Smart money
by charles | Comments are closed08/06/2025
If I disagree with something, I either bet against it, or I keep silent – Amarillo Slim
It’s been a festive fifty years for the alternative investment industry, with private equity the belle of the ball. And as Chuck Prince, former CEO of Citigroup once remarked, “as long as the music is playing, you’ve got to get up and dance.” But no matter how compelling the party, there are usually a few contrarians lingering in the wings.
Ken Frier, CEO of OCIO firm Atlas Capital Advisors, wrote recently that “The signs are clear, the non-profit model, where the energy goes toward selection of alternative investment managers, is bearing less fruit.

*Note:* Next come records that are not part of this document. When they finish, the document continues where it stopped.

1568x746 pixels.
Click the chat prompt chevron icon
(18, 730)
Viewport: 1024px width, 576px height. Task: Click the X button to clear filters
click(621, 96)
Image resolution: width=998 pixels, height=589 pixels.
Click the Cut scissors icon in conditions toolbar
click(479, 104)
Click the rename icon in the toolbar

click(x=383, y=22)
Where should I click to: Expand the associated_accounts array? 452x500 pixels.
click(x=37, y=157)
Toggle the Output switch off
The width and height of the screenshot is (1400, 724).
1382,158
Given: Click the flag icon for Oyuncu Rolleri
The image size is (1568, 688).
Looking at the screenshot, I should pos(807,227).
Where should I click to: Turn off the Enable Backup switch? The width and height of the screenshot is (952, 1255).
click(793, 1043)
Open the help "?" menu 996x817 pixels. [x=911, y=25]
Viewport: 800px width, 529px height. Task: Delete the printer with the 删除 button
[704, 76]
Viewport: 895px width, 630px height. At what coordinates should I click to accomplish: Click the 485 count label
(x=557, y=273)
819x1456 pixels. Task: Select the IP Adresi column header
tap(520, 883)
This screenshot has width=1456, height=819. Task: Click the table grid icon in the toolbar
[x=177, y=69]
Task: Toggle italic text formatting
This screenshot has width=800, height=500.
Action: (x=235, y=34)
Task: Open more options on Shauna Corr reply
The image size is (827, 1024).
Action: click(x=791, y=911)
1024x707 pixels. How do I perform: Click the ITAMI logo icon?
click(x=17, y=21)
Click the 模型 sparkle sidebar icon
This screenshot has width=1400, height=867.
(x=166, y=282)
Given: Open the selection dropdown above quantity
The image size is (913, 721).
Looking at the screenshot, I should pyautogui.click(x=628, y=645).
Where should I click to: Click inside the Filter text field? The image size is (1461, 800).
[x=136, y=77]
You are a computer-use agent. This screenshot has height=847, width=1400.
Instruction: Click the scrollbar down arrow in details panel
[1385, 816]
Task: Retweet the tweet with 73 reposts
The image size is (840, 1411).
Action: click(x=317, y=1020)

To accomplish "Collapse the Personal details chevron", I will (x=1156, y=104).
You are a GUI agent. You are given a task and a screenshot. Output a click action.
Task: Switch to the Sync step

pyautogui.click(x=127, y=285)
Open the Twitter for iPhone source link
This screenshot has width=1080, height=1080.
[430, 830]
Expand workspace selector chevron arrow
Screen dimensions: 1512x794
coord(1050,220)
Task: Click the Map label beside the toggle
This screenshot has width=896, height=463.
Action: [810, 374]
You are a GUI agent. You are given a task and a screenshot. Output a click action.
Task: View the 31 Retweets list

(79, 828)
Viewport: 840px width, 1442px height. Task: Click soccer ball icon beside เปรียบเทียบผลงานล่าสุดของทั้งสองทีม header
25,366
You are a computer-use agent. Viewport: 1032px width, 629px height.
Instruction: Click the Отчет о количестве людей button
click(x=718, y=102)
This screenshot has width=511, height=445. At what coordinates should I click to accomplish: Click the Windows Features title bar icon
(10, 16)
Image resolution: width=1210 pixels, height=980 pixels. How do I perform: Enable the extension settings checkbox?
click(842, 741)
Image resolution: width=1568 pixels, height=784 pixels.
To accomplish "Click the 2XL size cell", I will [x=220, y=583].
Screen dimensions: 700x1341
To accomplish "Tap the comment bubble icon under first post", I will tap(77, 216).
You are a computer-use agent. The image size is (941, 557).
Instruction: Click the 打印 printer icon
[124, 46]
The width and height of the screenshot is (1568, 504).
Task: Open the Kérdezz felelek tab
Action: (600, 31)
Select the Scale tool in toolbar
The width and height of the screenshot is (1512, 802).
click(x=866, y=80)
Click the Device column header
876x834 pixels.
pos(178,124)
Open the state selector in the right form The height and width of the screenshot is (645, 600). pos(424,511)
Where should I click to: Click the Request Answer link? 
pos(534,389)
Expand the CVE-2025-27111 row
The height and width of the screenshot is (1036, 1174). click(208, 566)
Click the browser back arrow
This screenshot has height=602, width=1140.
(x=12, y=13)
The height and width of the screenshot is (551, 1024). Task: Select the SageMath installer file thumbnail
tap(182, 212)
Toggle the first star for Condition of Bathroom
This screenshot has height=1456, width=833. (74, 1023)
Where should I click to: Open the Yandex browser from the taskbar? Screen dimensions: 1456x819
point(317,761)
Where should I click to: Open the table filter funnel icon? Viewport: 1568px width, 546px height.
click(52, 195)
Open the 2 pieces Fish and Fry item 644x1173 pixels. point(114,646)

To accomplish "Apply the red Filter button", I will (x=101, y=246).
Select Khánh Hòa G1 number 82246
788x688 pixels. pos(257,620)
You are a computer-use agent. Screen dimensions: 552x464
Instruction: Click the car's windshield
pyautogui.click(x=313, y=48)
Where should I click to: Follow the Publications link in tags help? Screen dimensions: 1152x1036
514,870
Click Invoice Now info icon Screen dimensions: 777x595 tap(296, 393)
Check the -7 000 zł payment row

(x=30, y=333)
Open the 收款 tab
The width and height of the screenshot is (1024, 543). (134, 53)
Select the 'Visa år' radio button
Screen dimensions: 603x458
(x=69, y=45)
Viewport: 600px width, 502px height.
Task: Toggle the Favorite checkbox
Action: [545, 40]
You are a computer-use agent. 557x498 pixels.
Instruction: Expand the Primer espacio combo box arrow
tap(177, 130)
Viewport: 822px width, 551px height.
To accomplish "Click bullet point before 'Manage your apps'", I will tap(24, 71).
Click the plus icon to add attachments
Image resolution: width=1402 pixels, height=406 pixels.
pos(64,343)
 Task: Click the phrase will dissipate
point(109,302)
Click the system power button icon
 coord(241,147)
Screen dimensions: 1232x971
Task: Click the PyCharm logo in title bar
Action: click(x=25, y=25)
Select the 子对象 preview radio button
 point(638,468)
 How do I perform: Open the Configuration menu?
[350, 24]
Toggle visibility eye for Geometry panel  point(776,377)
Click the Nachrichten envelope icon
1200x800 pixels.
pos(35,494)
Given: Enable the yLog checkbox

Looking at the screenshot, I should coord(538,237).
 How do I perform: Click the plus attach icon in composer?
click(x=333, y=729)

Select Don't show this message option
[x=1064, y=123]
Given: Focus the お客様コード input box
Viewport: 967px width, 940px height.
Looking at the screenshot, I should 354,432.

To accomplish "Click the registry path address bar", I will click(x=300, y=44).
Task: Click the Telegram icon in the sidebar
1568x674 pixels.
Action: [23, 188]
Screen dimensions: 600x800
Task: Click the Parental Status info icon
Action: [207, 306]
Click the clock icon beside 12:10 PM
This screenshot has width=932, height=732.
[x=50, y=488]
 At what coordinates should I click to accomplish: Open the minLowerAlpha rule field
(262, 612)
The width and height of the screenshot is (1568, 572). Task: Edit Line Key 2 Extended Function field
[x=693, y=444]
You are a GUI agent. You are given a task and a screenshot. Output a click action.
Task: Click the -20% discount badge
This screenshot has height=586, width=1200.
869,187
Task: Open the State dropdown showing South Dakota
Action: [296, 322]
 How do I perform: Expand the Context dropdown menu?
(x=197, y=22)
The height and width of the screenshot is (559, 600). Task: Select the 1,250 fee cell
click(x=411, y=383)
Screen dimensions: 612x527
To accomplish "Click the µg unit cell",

That’s the case even for the Yale endowment – their performance beat a simple 90/10 stock/bond index portfolio by 6.2% in 1994 – 2004, by 3.6% in 2004 – 2014 and just 1.2% in 2014 – 2024. And that 1.2% in the past decade is overstated since Yale cannot sell their private holdings at the reported value.”
Maybe so, but with private equity forecast to double from $5.8tn in 2023 to $12.0tn in 2029 and the “barbarians” storming the retail 401(k) ramparts, one can’t help but wonder what the smart money is up to. As Ben Carlson, A wealth of common Sense, quipped, “being a contrarian is easier in hindsight.”
Most big dollar state pensions still follow the herd. CalPERS recently announced they’re going large on private assets with a target 40% allocation, about $225 billion of the $563 billion dollar fund.
As for CalPERS peers, Stephen L. Nesbitt, CEO & CIO of institutional consultant Cliffwater reported last year that allocations to alternatives reached 40% of state pension assets in 2022, with PE at 14.85% as of 6-30-23.
State Pension Allocations
June 30, 2018 to June 30, 2023
Non-profit Investment staffs try their best, but most go to the same conferences, use the same consultants, follow the same trends, and invest with the same managers as their peers. Career risk is too great to “think different” when politicians and media trolls lie in wait for any and every mistake.
Pinching pennies
Despite the grumbling, fees still don’t seem to matter much to the institutional crowd. Richard Ennis, former co-founder of consulting firm EnnisKnupp (now AON), thinks the herd pays too much for too little.
“Alts bring extraordinary costs but ordinary returns – namely, those of the underlying equity and fixed income assets.” Ennis finds big endowments in his study – estimated to hold 65% of assets in alternative investments – fare worse than pensions, which have a 35% exposure.
When compared with a market index that he designed with a specific stock-bond mix to mimic funds’ risk profile, endowments have trailed by 2.4 percentage points annually in the 16 years through June 2024. Over the same period, pensions undershot their benchmark by 1 percentage point a year.”
Callan recently published their 2025 Cost of Doing Business Study – “a comprehensive look at the investment management fees paid by institutional investors.” Here are a few highlights from the press release:
“Total investment management fees averaged 40 basis points (bps) across all asset pools. But this headline figure masked significant variation across investor types:
- Nonprofits continued to pay the most, averaging 57 bps, driven by larger allocations to alternatives.
- Public funds averaged 43 bps, but the largest plans resembled nonprofits in both structure and fees.
- Corporate funds averaged 30 bps, driven by growing use of liability-driven investing (LDI).
- Insurance pools, with their conservative asset allocations, were the lowest at 20 bps.”